En République socialiste d'Ukraine, les conditions sociales qui engendrent les crimes prévus par la Convention ont été éliminées. Néanmoins, le Gouvernement de la République socialiste soviétique d'Ukraine, considérant l'importance internationale de la répression de ces crimes, a décidé d'adhérer à la Convention pour la répression de la traite des êtres humains et de l'exploitation de la prostitution d'autrui, adoptée à la quatrième session de l'Assemblée générale de l'Organisation des Nations Unies le 2 décembre 1949.

 

 

NOTES


1. Documents officiels de l'Assemblée générale, quatrième session, Résolutions (A-1251 et Corr.1 et 2), p. 34.


2. La République démocratique allemande avait adhéré à la Convention le 16 juillet 1974 avec réserve et déclaration. Pour le texte de la réserve et de la déclaration, voir le Recueil des Traités des Nations Unies, vol. 943, p. 339. Voir aussi note 3 au chapitre I.2.


3. Adhésion de la République arabe unie. Voir note 6 au chapitre I.1.
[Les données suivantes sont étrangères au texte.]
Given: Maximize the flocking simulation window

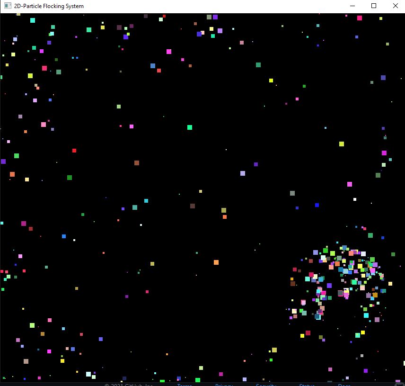Looking at the screenshot, I should 373,6.
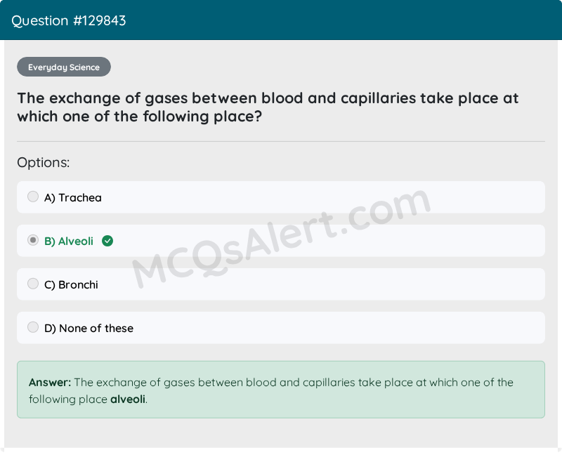
Task: Click the teal header bar
Action: [x=281, y=20]
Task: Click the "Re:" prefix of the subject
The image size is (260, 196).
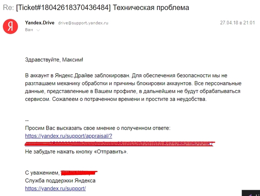Action: [8, 7]
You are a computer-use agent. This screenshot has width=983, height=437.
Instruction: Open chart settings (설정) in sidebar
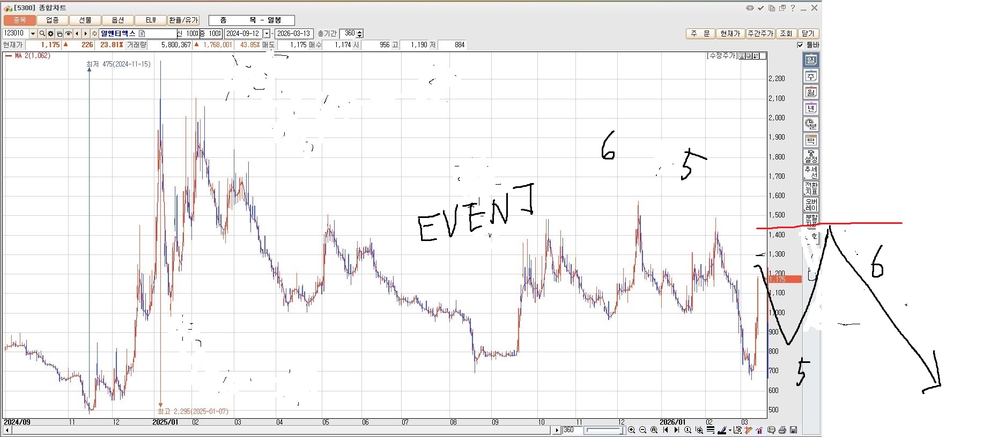(811, 157)

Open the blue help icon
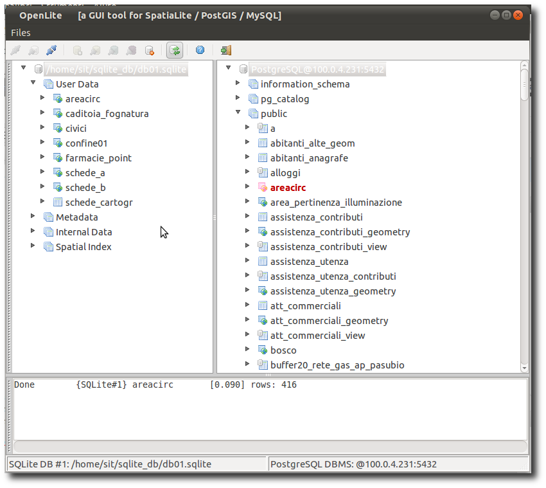click(x=200, y=50)
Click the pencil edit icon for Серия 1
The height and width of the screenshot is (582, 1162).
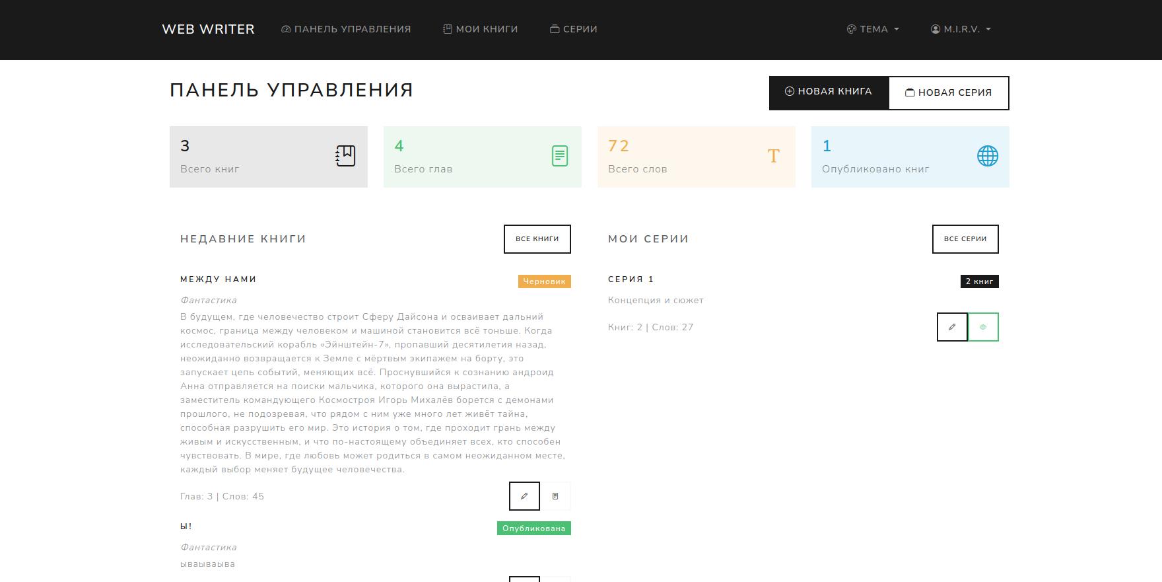tap(952, 327)
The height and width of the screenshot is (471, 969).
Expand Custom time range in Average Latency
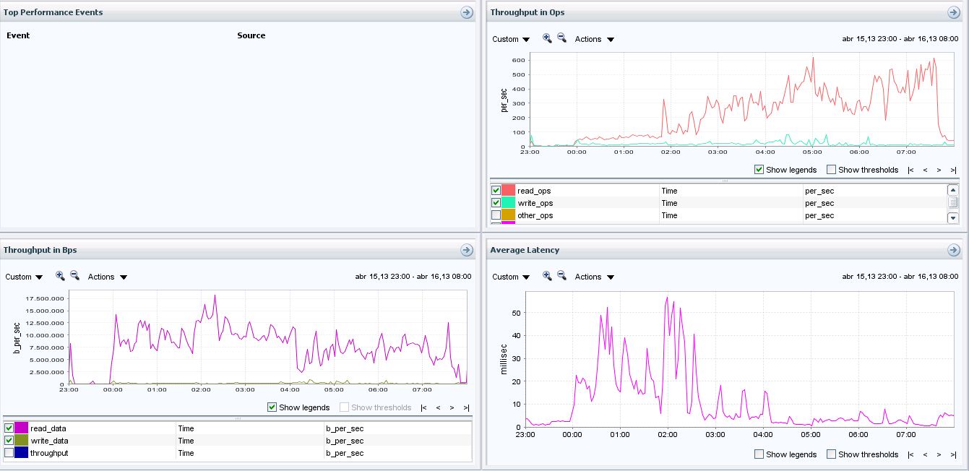pyautogui.click(x=511, y=277)
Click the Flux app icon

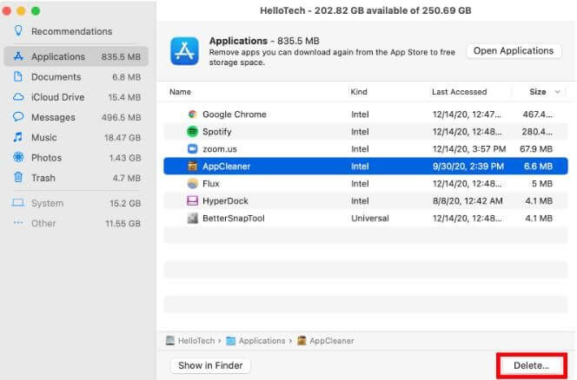tap(193, 184)
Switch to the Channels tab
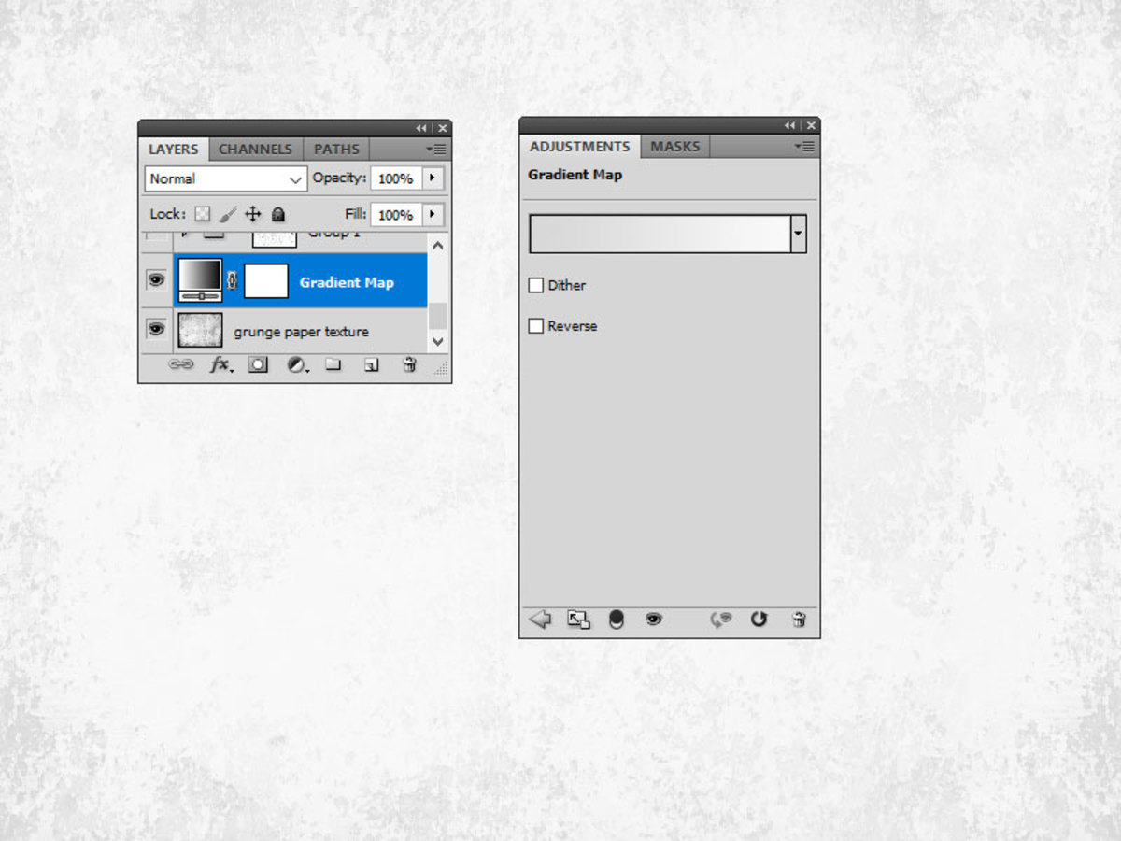1121x841 pixels. click(x=255, y=149)
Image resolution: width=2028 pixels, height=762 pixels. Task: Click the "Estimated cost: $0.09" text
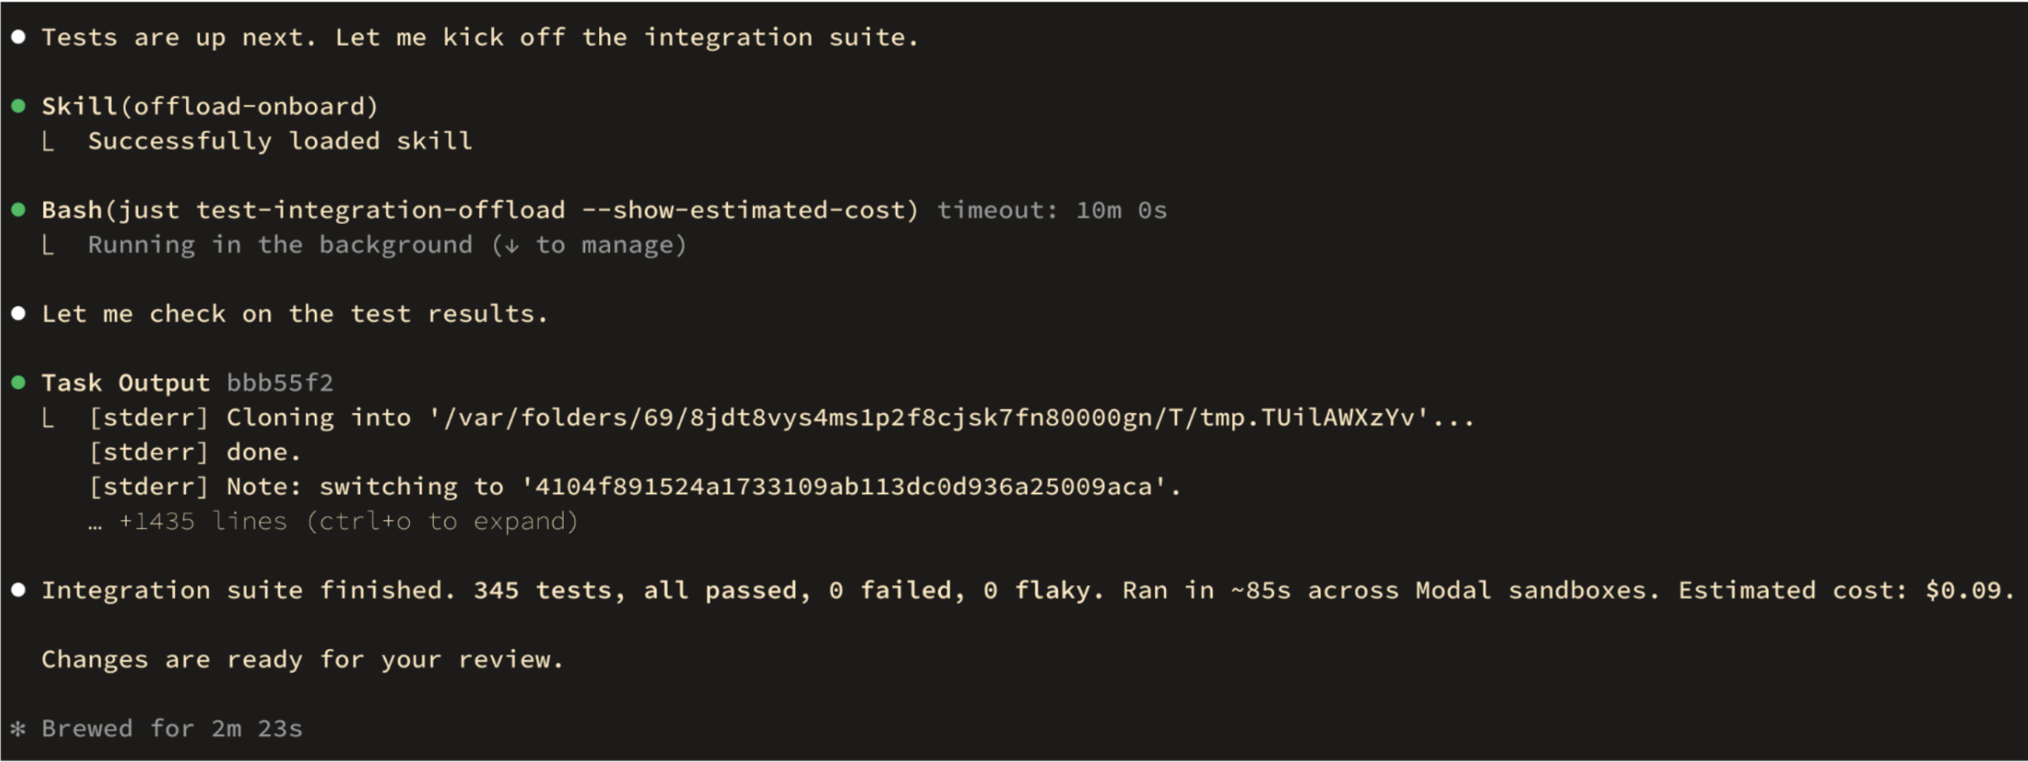(1845, 590)
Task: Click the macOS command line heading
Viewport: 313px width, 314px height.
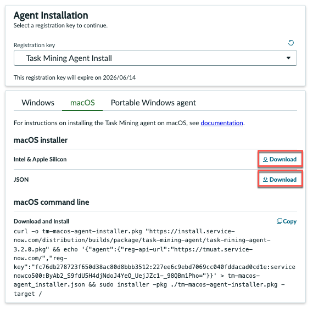Action: (x=51, y=202)
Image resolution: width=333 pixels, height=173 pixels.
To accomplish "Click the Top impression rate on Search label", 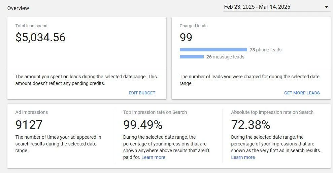I will pyautogui.click(x=155, y=112).
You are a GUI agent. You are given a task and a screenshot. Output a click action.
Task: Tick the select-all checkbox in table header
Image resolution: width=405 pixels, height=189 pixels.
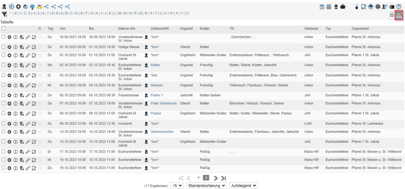(x=3, y=28)
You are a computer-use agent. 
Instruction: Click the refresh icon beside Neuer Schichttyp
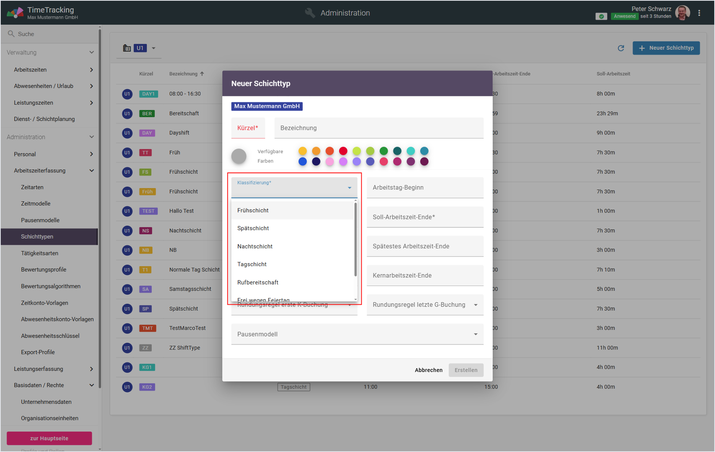tap(621, 48)
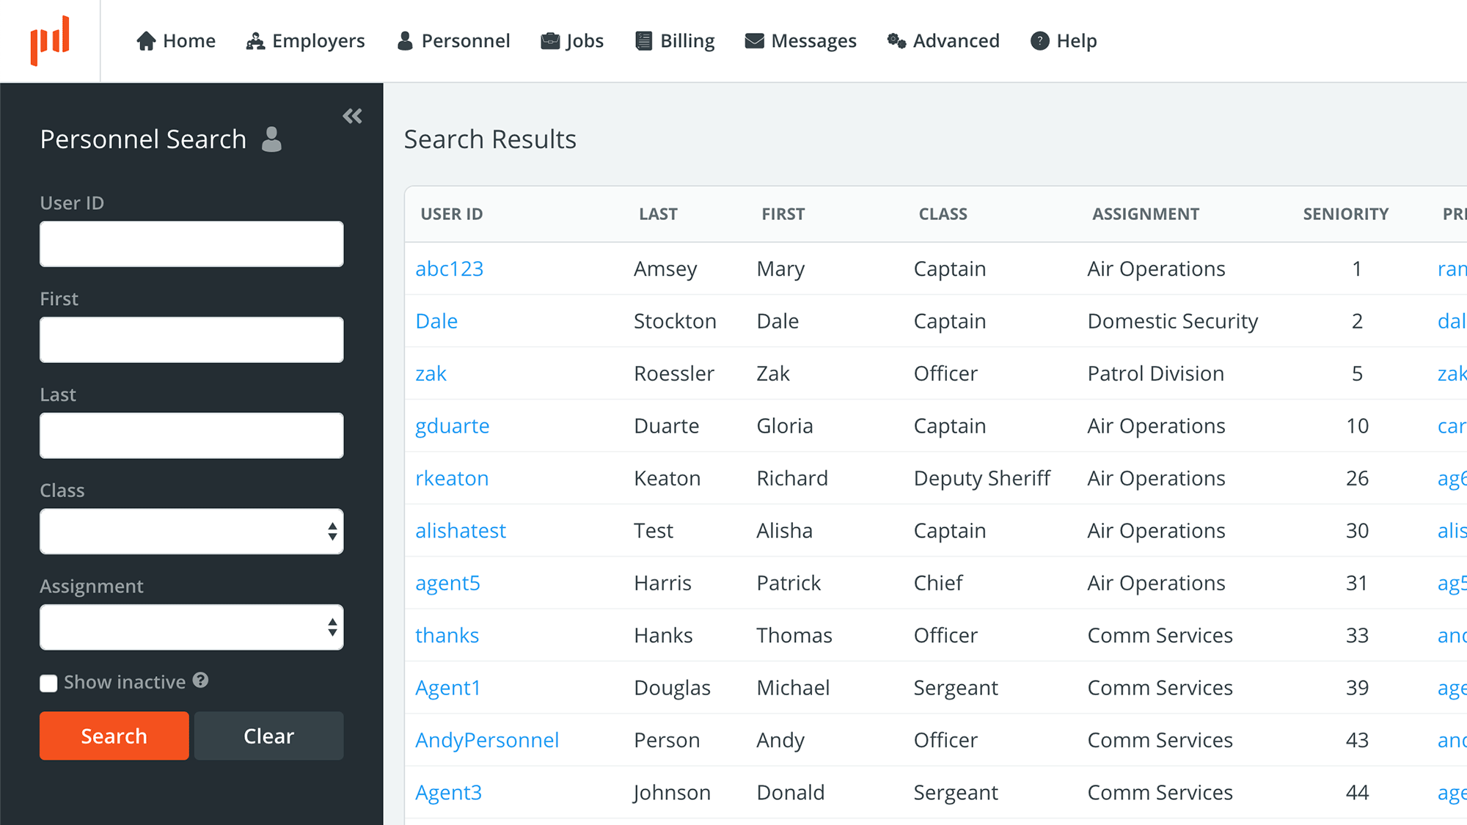The image size is (1467, 825).
Task: Focus the User ID input field
Action: [x=191, y=243]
4. La Tchécoslovaquie avait adhéré à la Convention le 14 mars 1958. Voir aussi note 27 au chapitre I.2.


5. La formalité a été effectuée par la République arabe du Yémen. Voir aussi note 33 au chapitre I.2.


6. Par une communication reçue le 13 mai 1955, le Gouvernement haïtien a informé le Secrétaire général qu'il estime qu'en cas de différend l'une ou l'autre des parties contractantes devrait pouvoir saisir la Cour internationale de Justice sans accord préalable des parties, et que, pour cette raison, il n'accepte pas la réserve faite par la Bulgarie.

Par une communication reçue également le 13 mai 1955, le Gouvernement sud-africain a informé le Secrétaire général qu'il considère que l'article 22 présente une importance fondamentale pour la Convention et que, pour cette raison, il ne peut accepter la réserve faite par la Bulgarie.

Le Secrétaire général a reçu des communications similaires de la part du Gouvernement haïtien et du Gouvernement de l'Afrique du Sud au sujet des réserves faites par les Gouvernements de la République socialiste soviétique de Biélorussie, de la Hongrie et de la Roumanie.

Le 24 juin 1992, le Gouvernement bulgare a notifié au Secrétaire général sa décision de retirer la réserve à l'article 22 faite lors de l'adhésion et qui se lit comme suit :


7. Le Gouvernement philippin a informé le Secrétaire général qu'il objecte aux réserves faites par les Gouvernements de la République socialiste soviétique de Biélorussie et de la Hongrie parce qu'il considère que le renvoi à la Cour internationale de Justice d'un différend quel qu'il soit relatif à l'interprétation ou à l'application de la Convention ne devrait pas être subordonné à l'assentiment de toutes les parties.


8. Par une communication reçue le 8 décembre 1989, le Gouvernement hongrois a notifié au Secrétaire général qu'il a décidé de retirer la réserve relative à l'article 22 formulée lors de l'adhésion. Pour le texte de la réserve voir le Recueil des Traités des Nations Unies, vol. l427, p. 407.


9. Par une communication reçue le 2 avril 1997, le Gouvernement roumain a notifié au Secrétaire général qu'il a décidé de retirer la réserve relative à l'article 22 formulée lors de l'adhésion.


10. Dans des communications reçues les 8 mars 1989, les 19 et 20 avril 1989, respectivement, les Gouvernements de l'Union des Républiques socialistes soviétiques, de la République socialiste soviétique de Biélorussie et de la République socialiste soviétique d'Ukraine ont notifié au Secrétaire général qu'ils avaient décidé de retirer leur réserve relative à l'article 22 formulée lors de l'adhésion. Pour les textes des réserves voir le Recueil des Traités des Nations Unies, vol. 196, p. 349, vol. 1527, et vol. 201, p. 372, respectivement.


11. le 7 juillet 1999, le Gouvernement portugais a informé le Secrétaire général que la Convention s'appliquerait à Macau.